Fra i tanti confronti che sono stati fatti, forse alcuni un po’ pretestuosi o addirittura eccessivi, si potrebbe ancora osare un parallelo fra foto e realtà, ovvero fra verità e finzione, realtà e rappresentazione. Se la saggezza popolare afferma che il denaro non aiuta a conquistare la felicità, ma almeno a neutralizzare la monotonia della vita e a sopportarne le asperità, così l’immagine (quanto l’immagine dell’immagine di arte e di una cosa) – ovvero la legittimazione dell’immagine personale, che oggi passa attraverso uno scatto fotografico, come la denarocrazia iconica – non dona la felicità. Attraverso l’auto-istantanea gli artisti coltivano l’illusione di essere (così come le persone comuni) presenti, riconosciuti, più liberi, più felici, più virtuali; in uno spazio sociale indefinito, che può essere il regno della foto, una dittatura, un impero. Liberi, felici ed uguali nella diversità ritrattistica, nella fattispecie del sistema iconico stabilito da una macchina fotografica, che fa fatica a strutturare un segno.

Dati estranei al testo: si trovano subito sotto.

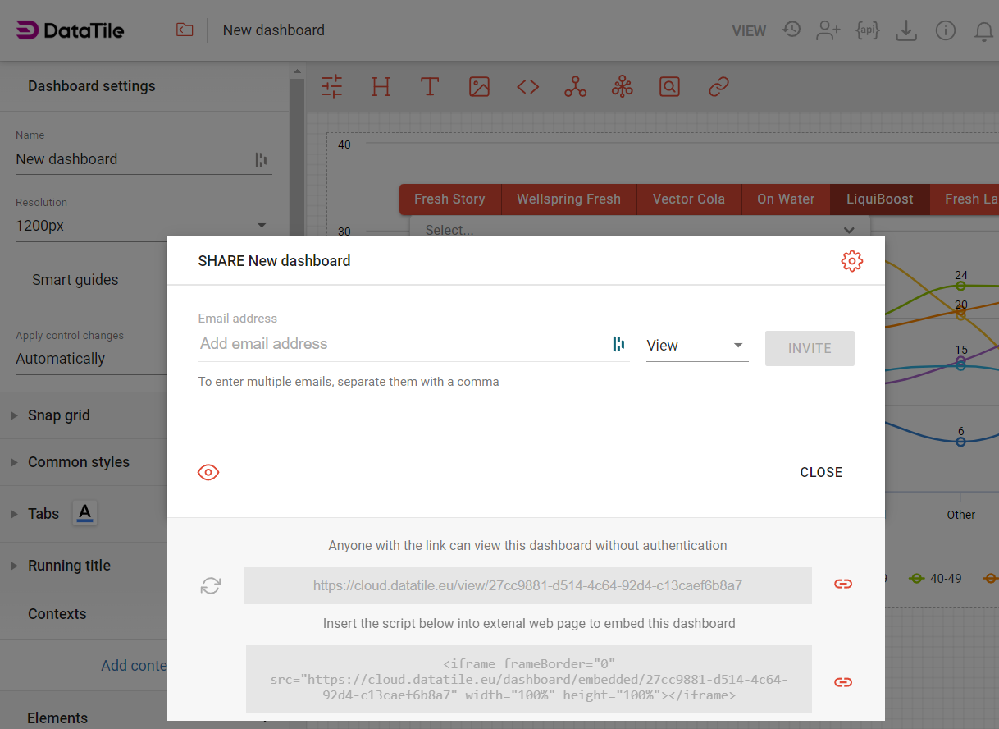Image resolution: width=999 pixels, height=729 pixels.
Task: Click the add user share icon
Action: pos(828,30)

L’immagine è l’araba fenice che assicura a chi possiede identità e libertà, sicurezza anagrafica e benessere di tutela dei dati della conoscenza di se stessi, la conformazione strumentale della strategia del credulone. Come un novello Faust, il fotografo patteggia con l’anima e promette tutto ciò grazie al riconoscimento, per poi non ottenerne né per sé e né per gli altri. Perché la fotografia nella sua ingenuità fugge a qualunque tentativo di costruirsi in un riconoscimento definitivo, rapportarsi a paradigmi già noti, contrapporsi ad un sistema. Riconoscere l’a-segnicità della fotografia, non significa rinunciare a spiegarla, ma compararla se mai a parametri come la concretezza del sociale, l’inattendibilità dell’invenzione pura, in breve a tutti quei fenomeni che non permeano la vita sociale, ne costituiscono la rappresentazione formale. La logica dell’ingenuo la chiama Angelo Shlomo Tirreno, senza intaccarne l’essenza che forse rimane per sempre un mistero.

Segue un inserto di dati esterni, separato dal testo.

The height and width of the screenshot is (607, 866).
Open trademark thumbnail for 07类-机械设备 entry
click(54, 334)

Il regno dell’immanenza sociale, la fotografia, che si maschera nel segno di una simulazione trascendente, si spegne nella virtualità della fantasia e dell’utopia senza speranza. È vero, come afferma ancora Angelo Shlomo Tirreno, che la fotografia è una forma machinica generalista, ormai, che risale all’unico sistema di indici universalizzabili, che assorbe pertanto tutti gli altri, ma è vero altresì che non è un sistema solo di indici, di apparenze, di simulacri. L’indice della foto un tempo apparteneva ad un’anima delle cose e delle persone, conferiva loro una indicalità che ne trascendeva la materialità, la sublimava in una sorta di metafisica della realtà, faceva del soggetto umano, delle cose, degli oggetti e del sistema dell’immagine, l’universale e viceversa. La fotografia assume una dimensione salvifica che si concretizza di volta in volta del sacro-sociale, del moderno, della tradizione in crisi, nel mito del benessere e della felicità. Categorie mediali che, come l’edonismo iconico, il culto del corpo esposto, la prevalenza di una traccia di paesaggio, divengono le vere forme di aggregazione societale. Una logica di società che mette in gioco immagini e persone, o meglio le personalità, con maschere diverse. Scrive Angelo Shlomo Tirreno: “la fotografia è anche una di quegli specchi con i quali le persone, illudendosi di abbandonare ciò che è esteriore al dominio della collettività, vogliono salvare il massimo grado di libertà interiore”.

Quindi, il ruolo principale spetta al fruitore, nel porsi delle domande sulla natura dell’immagine e sull’origine dell’informazione. Il fruitore oggi più che mai è divenuto strumento partecipante (partecipazionale secondo l’arte relazionale) nell’indagine storica, artistica, sociale e politica; semmai: è necessario che prenda consapevolezza del suo essere critico e del suo potere di fare critica.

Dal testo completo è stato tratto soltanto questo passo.